Strona 1 z 1

Klapka od baku z paliwem

PostNapisane: 2 kwi 2009, 11:37
przez StabiloBoss
Witam, od razu chciałbym zaznaczyć, że nie znalazłem tematu związanego z moim problemem, dlatego z góry przepraszam jeśli coś przeoczyłem..więc mam problem z klapką od baku paliwa w mazdzie 323f bj z 2001 roku. Dziś rano tankowałem samochód i być może usterka jaka się pojawiła wynika z mojego błędu, otóż dźwigienka od otwierania klapki (ta obok fotela kierowcy) pracuje normalnie, a klapka nie chce się otworzyć. W momencie naduszania na dźwigienkę słychać, że coś w klapce reaguje,więc zerwanie linki wykluczam. Co zrobić w tej sytuacji? Jak się do tego zabrać i gdzie? Problem się pojawi jak się paliwo skończy... z góry dziękuję za wszelkie sugestie i pozdrawiam.

PostNapisane: 2 kwi 2009, 11:46
przez Rafał
StabiloBoss,popraw temat.

–> Warsztat

PostNapisane: 2 kwi 2009, 12:07
przez StabiloBoss
Umieściłem swojego posta w dziale "eksploatacja", ale został usunięty,więc chyba nie uzyskam odpowiedzi...

PostNapisane: 2 kwi 2009, 12:15
przez KyRy
StabiloBoss napisał(a):Umieściłem swojego posta w dziale "eksploatacja", ale został usunięty,więc chyba nie uzyskam odpowiedzi...

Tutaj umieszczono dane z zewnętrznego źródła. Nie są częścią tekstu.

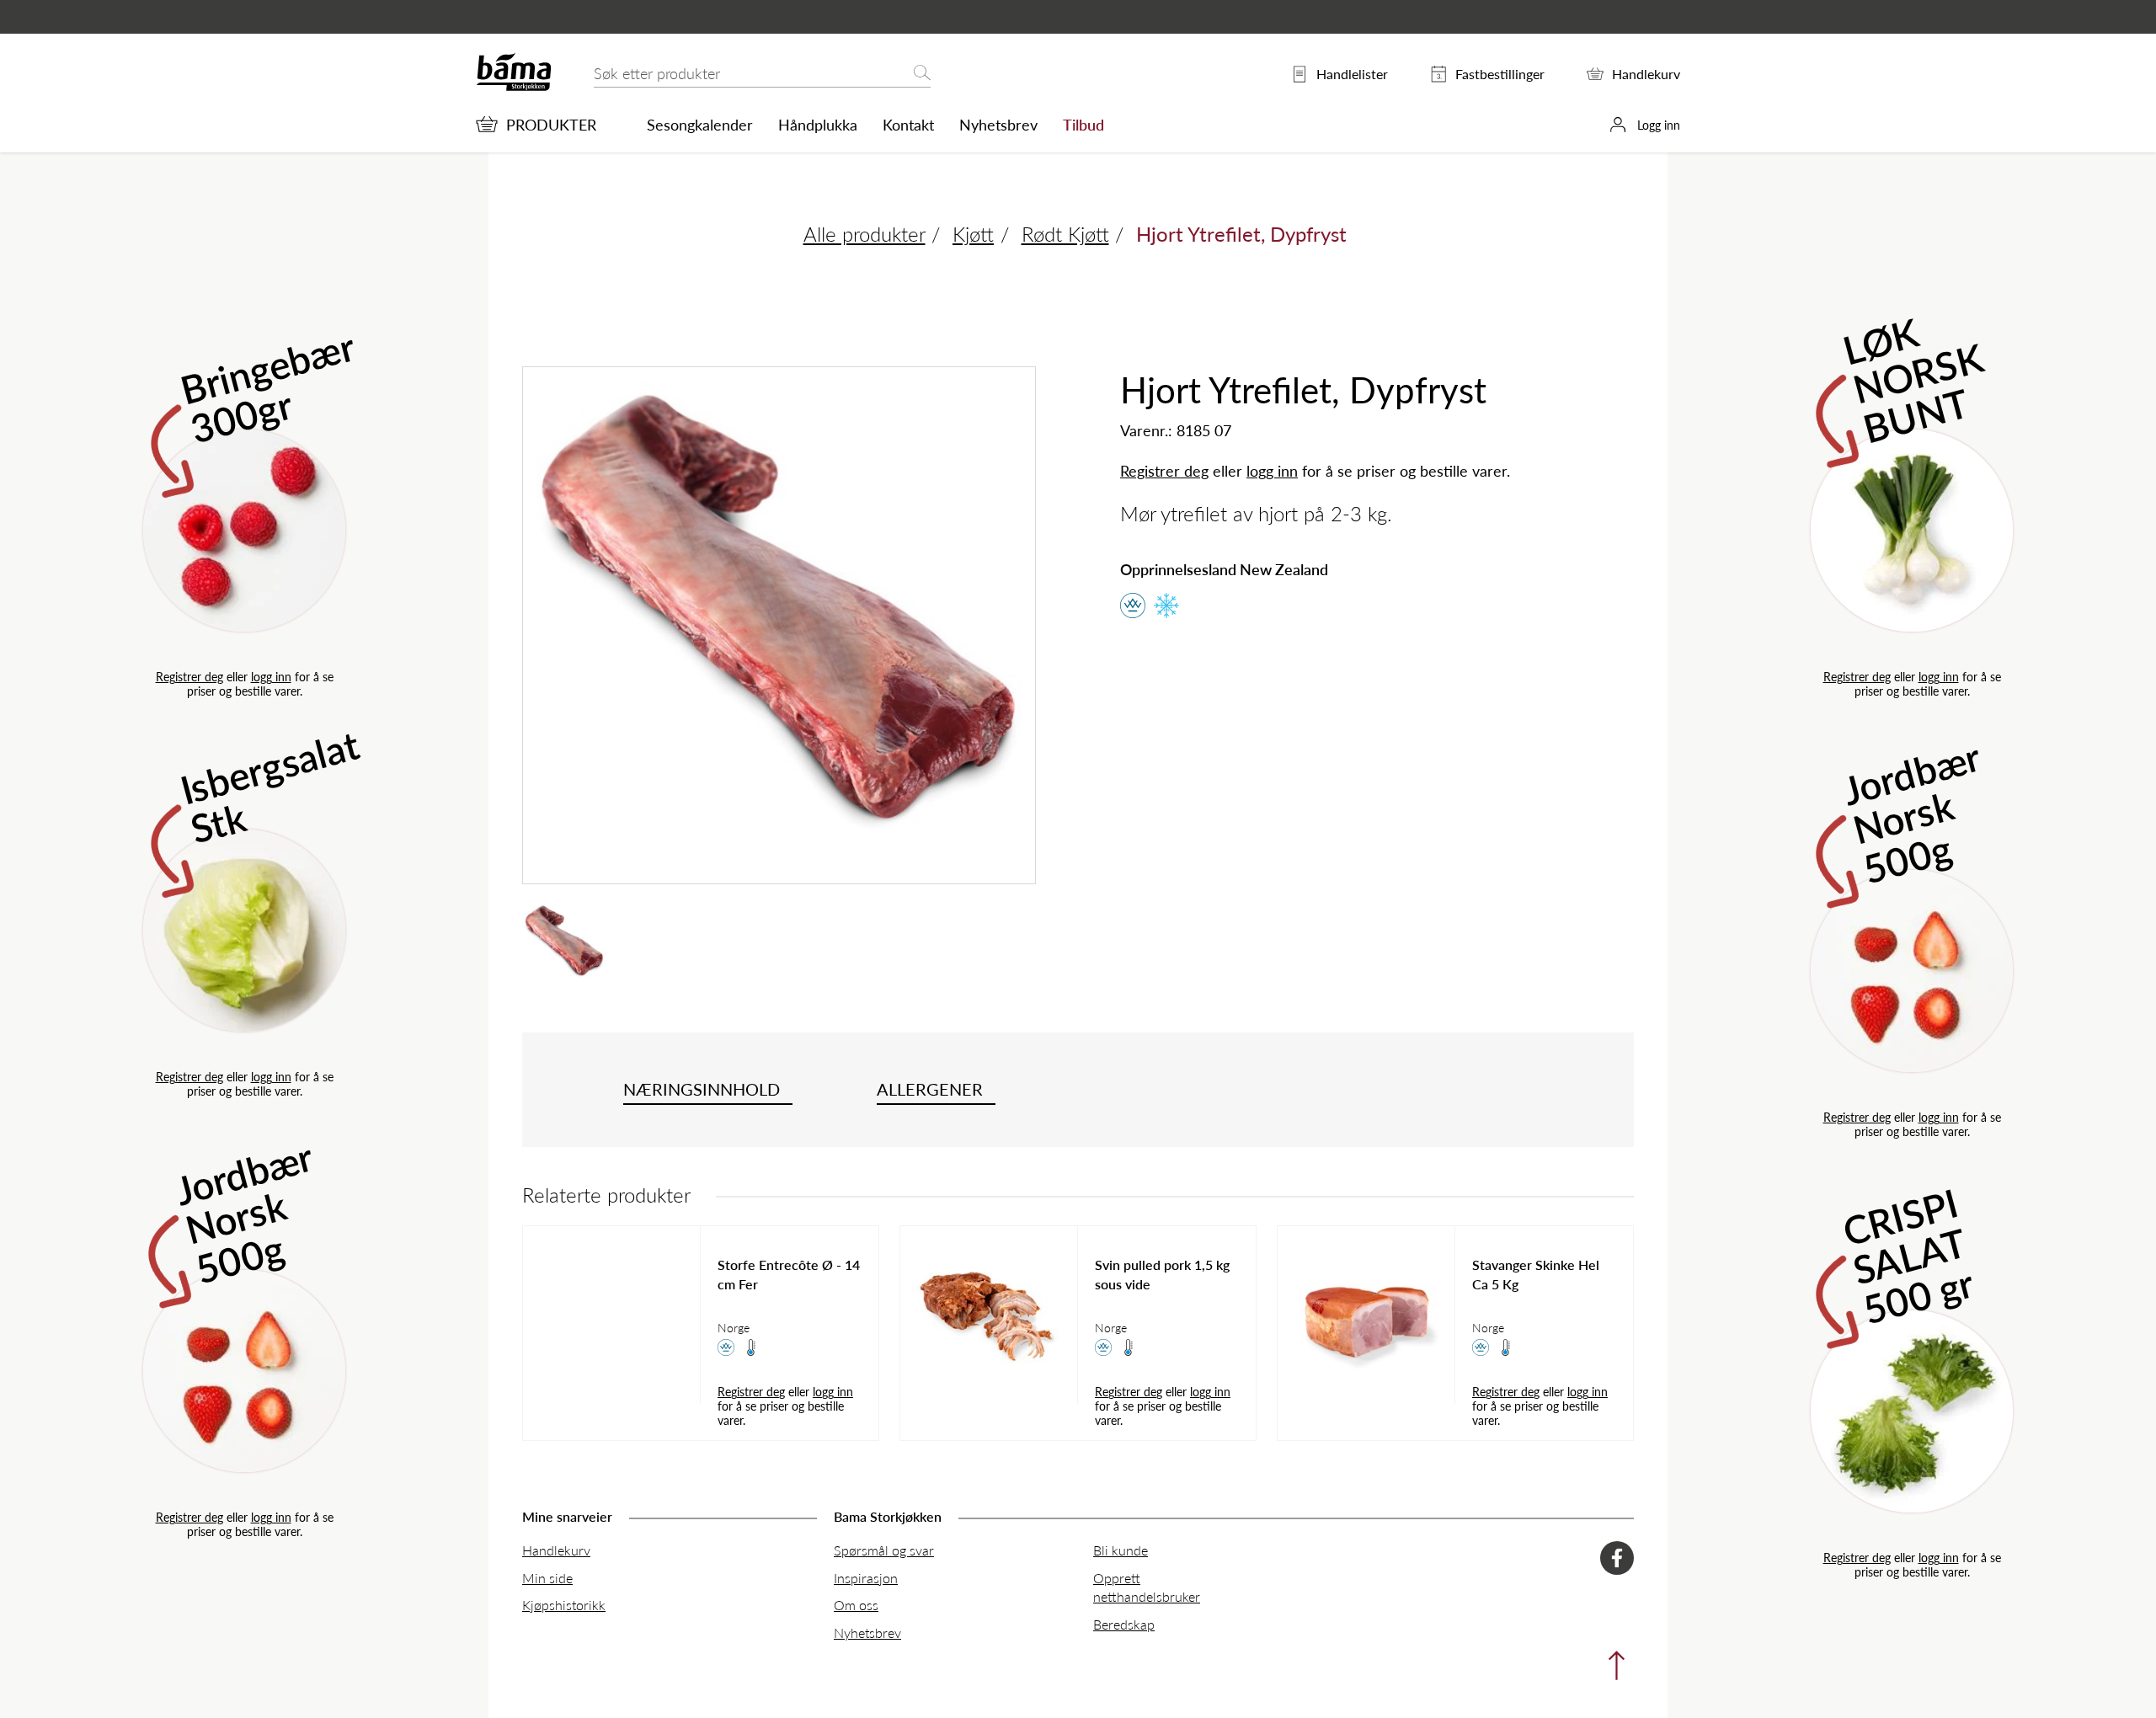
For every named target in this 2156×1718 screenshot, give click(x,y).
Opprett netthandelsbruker (1146, 1587)
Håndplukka (817, 124)
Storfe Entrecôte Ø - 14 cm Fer (789, 1274)
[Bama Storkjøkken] (514, 87)
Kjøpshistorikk (564, 1604)
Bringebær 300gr (268, 387)
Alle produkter (864, 233)
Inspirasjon (866, 1577)
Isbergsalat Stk (270, 786)
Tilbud (1083, 124)
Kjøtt (973, 233)
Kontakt (908, 124)
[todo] (1612, 1669)
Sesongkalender (700, 124)
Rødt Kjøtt (1065, 233)
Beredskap (1124, 1624)
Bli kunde (1120, 1550)
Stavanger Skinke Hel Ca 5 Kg (1535, 1274)
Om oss (856, 1604)
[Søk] (922, 73)
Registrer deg (189, 676)
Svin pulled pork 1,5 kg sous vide (1162, 1274)
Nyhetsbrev (998, 124)
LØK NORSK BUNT (1913, 376)
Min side (547, 1577)
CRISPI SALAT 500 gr (1909, 1252)
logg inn (271, 676)
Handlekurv (556, 1550)
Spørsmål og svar (884, 1550)
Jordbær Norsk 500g (244, 1209)
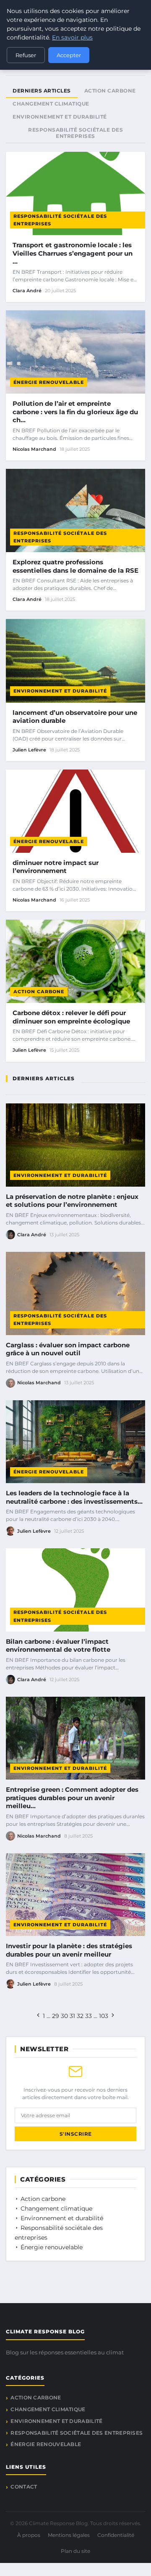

jak usunięty? Został przeniesiony do odpowiedniego działu.


StabiloBoss,popraw temat.

PostNapisane: 2 kwi 2009, 17:00
przez pagan.gh
Miałem i w sumie nadal mam ten problem ale w 323F BA.
Nie wiem czy w BJ jest tak samo ale moim problemem jest to że co jakiś czas znajdujący się przy klapce, w środku, sprężynujący "języczek" po prostu zaginał się do środka i klapka nie odskakiwała.
Rozwiązaniem było poproszenie kogoś by pociągnął za dźwignię a ja w tym czasie usiłowałem sam otworzyć klapkę. Po kilku próbach się udało <diabełek>
Teraz po każdym tankowaniu i przed zamknięciem klapki odginam jak najbardziej na zewnątrz ten "języczek" żeby sytuacja się nie powtórzyła.
Mam nadzieję że u Ciebie jest ten sam problem.
pzdr

PostNapisane: 3 kwi 2009, 10:07
przez StabiloBoss
Dzięki za pomoc, ale już sobie poradziłem.Rozebrałem i odkręciłem dźwignię od otwierania, bo myślałem, że jak mocniej pociągnę linkę, to klapka się otworzy, ale niestety tak się nie stało. Trzeba było przy pomocy szmatki (żeby nie uszkodzić lakieru) i metalowej blaszki próbować "manipulować" przy samej klapce..na szczęście się udało. Okazało się, że metalowa część bezpośrednio na klapce(od środka) była zbyt mocno zagięta (nie mam pojęcia dlaczego, być może na stacji coś uszkodziłem). W tej wersji również jest ten "języczek" i on też się za mocno ugiął i przez to był problem z otwarciem. Po otworzeniu pojechałem z otwartą klapką na stację zatankować, żebym miał w razie czego paliwo :] Odgiąłem metalową część i..chwila prawdy. Na szczęście się udało i wszystko już jest ok, ale muszę przyznać, że sytuacja wydawałą się beznadziejna.